Initial Acts of Corporation.—When the corporation is ready to commence business, its first act is usually to call a meeting of the incorporators and directors for the purpose of adopting a set of by-laws—although this matter may be delegated to the board of directors. This meeting also authorizes the issue of stock at or above par in exchange for cash, labor, or property.
State Control.—The outside control of the corporation is vested in the state. The state constitution, the general corporation law, the statutes relating to business organizations in general, and the specific contract between the corporation and state embodied in its charter or certificate of incorporation—these form the basis for state control and the limits within which the corporation may act as an authorized person. If the corporation does an interstate business, it is subject also to the regulations of the Interstate Commerce Commission.
Working Organization and Management.—The corporation’s owners, that is, the stockholders, are the source of all authority and control. Unlike the partnership where control and voice in the management are equally shared by the partners regardless of any inequality in their investments, the corporation ownership is evidenced by shares of stock and each share is given one vote. Thus each owner’s authority and voting power are dependent upon the amount of his ownership of stock. He has, however, the right to delegate this power to another person by “power of attorney,” and in this way it frequently happens that one stockholder exercises a power far beyond the amount of shares owned by him. Delegation of voting power frequently occurs when the stock is widely distributed geographically and is owned in small lots. In theory the agent or attorney entrusted with the voting power of others is simply carrying out the will of his principal, the real owner of the stock.
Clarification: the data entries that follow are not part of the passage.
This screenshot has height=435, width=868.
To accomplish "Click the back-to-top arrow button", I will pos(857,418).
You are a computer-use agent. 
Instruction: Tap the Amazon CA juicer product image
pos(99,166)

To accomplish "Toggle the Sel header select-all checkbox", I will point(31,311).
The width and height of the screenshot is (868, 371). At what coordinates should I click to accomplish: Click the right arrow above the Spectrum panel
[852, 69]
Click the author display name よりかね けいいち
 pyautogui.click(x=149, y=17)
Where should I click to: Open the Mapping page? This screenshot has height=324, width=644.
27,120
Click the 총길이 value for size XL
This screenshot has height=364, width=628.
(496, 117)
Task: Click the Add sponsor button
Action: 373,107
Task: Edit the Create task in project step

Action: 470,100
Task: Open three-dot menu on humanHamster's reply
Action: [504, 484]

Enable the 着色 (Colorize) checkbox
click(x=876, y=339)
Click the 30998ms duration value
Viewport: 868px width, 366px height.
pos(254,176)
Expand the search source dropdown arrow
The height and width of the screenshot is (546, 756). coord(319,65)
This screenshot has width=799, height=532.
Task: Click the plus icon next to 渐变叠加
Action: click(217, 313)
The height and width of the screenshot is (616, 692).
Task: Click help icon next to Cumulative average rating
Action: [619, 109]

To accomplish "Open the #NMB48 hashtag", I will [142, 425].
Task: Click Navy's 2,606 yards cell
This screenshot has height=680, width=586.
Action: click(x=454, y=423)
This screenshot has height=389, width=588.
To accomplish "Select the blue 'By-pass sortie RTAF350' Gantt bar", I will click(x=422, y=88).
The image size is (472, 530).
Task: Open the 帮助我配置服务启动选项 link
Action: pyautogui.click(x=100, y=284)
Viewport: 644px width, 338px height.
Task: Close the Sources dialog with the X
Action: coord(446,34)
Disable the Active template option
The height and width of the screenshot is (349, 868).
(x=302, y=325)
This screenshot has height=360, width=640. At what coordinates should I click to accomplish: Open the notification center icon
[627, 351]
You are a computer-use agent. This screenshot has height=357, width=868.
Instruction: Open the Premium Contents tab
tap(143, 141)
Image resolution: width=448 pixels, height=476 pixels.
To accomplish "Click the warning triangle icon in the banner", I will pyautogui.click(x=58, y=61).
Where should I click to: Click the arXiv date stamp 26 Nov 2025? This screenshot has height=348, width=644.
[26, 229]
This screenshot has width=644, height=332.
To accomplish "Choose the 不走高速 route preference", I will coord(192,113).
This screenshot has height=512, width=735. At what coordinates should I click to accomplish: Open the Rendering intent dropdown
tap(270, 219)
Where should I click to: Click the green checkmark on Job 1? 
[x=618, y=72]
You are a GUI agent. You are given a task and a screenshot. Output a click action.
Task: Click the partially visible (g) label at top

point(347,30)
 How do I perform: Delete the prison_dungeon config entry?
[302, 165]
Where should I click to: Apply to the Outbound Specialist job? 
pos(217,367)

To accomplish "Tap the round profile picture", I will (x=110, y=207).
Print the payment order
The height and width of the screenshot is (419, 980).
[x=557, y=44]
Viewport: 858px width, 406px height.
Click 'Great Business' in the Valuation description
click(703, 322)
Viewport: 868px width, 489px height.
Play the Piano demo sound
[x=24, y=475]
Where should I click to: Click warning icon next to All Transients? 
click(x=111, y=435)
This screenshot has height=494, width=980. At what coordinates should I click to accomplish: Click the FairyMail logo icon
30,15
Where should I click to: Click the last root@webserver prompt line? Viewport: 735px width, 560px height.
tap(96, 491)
Annual Election of Directors.—Because of the number of stockholders and because many of them are engaged in other pursuits, one of the characteristics of the corporate form of management is that the owners frequently do not have direct control of their enterprise. Accordingly, at regular times, usually annually, the stockholders elect directors to whom are delegated the general oversight and control of the business. The board of directors thus elected stands in the place of the stockholders during the period between the annual meetings at which it renders account of its management.
Officers.—The board of directors elects officers of the company—usually a president, vice-president, treasurer, and secretary—to undertake the active management of the business; or the directors may appoint a general manager or superintendent on whom rests the active management and who is the executive head of the corporation. Thus the chief characteristic of the working organization of the corporation is the delegation of authority to a responsible head. The accountability of the officers to the board of directors, and of the directors to the stockholders, has so far proved the most efficient method of conducting modern business.
The Showing of Proprietorship.—The chief difference, from an accounting viewpoint, between the corporate form and other forms of business organization is in the showing of proprietorship. Vested proprietorship in a sole owner or partnership business is carried under the title of the different owners’ capital accounts, and credit is extended by the public to such owners, not on the basis of what the particular business is worth, but on the reputation of the owners and what they are known to be worth outside the business as well as in the business. On the other hand, the law has relieved the owners of a corporation of individual liability for the debts of the corporation. Only the corporate property can be held liable for the satisfaction of creditors’ claims. For their protection, the corporation is not allowed to impair its capital stock by the payment of any portion of it in dividends to the owners or to change the amount of its capital stock without special authority. The outstanding capital stock, in theory, represents to the prospective creditor the minimum value of the corporation assets which are supposed to be sufficient to meet in full the claims of creditors. Accordingly, the portion of the capital of a corporation represented by its capital stock is a fixed amount, and the increments or decrements of proprietorship are usually shown in a separate account called Surplus. This account must always be read with the Capital Stock account to ascertain the current or present capital as distinguished from the original.
The Surplus account is sometimes divided and shown under such titles as Profits, Reserves, Undivided Profits, Working Capital, etc. To ascertain full proprietorship or net worth, all such accounts must be included.
Records Peculiar to a Corporation
The Subscription Book and Subscription Ledger.—Upon the proper filing and acceptance of the certificate of incorporation, authority is given the incorporators to secure subscriptions to the capital stock. Subscription books or blanks may then be opened, which usually contain a form of agreement somewhat as follows:
We, the undersigned, do hereby subscribe for and agree to take the number of shares of the capital stock of the Blank Company, par value ........ set opposite our names and pay for the same, ........ per centum down, the remainder subject to the call of the board of directors.